Interview: Emmy the Great

By on Monday, 16th February 2015 at 11:00 am
 

Last month, Emma-Lee Moss aka Emmy the Great released a new EP on Bella Union, ‘S’. Being a fan of hers since her debut album ‘First Love’, I was a little taken aback by her new, electronic-tinged sound and I was very curious to ask her about her new approach to songwriting and how things have changed since she first started. Good timing for this q&a, as she’s starting a short East Coast tour in America tonight at Baby’s All Right in Brooklyn and is headed to play for us in Washington, DC tomorrow. And away we go…

Hi Emmy! How are you doing? Where do we find you today and what are you up to?
Hi! I’m at rehearsal in London, just finished rehearsing for an acoustic show we have next week. But I’m also preparing to return to New York and start pre-production for our East Coast tour.

You just released (as of the 26th of January) your latest EP ‘S’ on Bella Union. It’s a departure from your two albums ‘First Love’ and ‘Virtue’ and their anti-folk, unconventional indie leanings. Was there a defining moment that led to your decision to take on a new tack on ‘S’? Does this feel like a brave new world / brand new chapter to the Emmy the Great story?
It felt so necessary and natural to take these musical steps that I almost feel like it would be a bigger shock to the system to have produced another acoustic record. I hope that anyone who knows my music will still get similar feelings from listening, I hope my songs are the same. I think when people hear the record, they will hear what they heard in ‘First Love’, just living in a 2.0 world.

The EP’s lead single ‘Swimming Pool’ features guest vocals from Tom Fleming of critically acclaimed Kendal band Wild Beasts. Had you been a fan of the group prior to working with him / were you mutual fans of each other’s work? How did this collaboration come about? Are you pleased with the results? Do you think you might work together again in the future?
I am such a fan of Wild Beasts and Tom’s voice is outrageous and one of the most effortlessly beautiful and haunting voices I’ve ever had the pleasure of hearing. I met him through Leo Abrahams, who co-produced his last album and played guitar on my record. Then we sort of bonded at a show we both did together, or me and my girlfriends followed him around backstage fussing over him cause he’s so great – one of those. Anyway I have to stop telling this story because I think he heard me tell it the other day, and I’m embarrassed!!

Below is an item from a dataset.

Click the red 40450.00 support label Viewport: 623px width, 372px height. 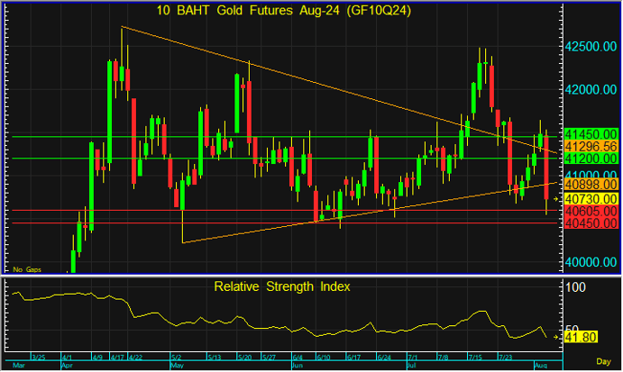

When the song premiered on Steve Lamacq’s Roundtable late last year, I have to be honest, I wasn’t sure if I was going to be ok with a new direction towards dream pop. Did you have any apprehension about premiering your new sound?
Everyone around me did I think. But I’ve always thought that if you behave authentically, like if you make a song that you would want to listen to, people will come with you. I wouldn’t have wanted to listen to it in any other incarnation. Because I’m not trained in music I need a very simple basic set of principles to work with, otherwise I might get lost.

Back in the day when I was introduced to your music (via ‘We Almost Had a Baby’ being played on Radcliffe/Maconie when they were still on Radio 2), I imagined you must do most of your songwriting alone and with a guitar. Has your songwriting changed (or needed to change) with the new direction, additional instrumentation / electronics, etc.?
Yes I used to write with an acoustic guitar, a laptop and a desk. Now I write with all sorts of instruments on different software, anywhere I want. BUT I still like going back to that first process, it’s my indulgent zone.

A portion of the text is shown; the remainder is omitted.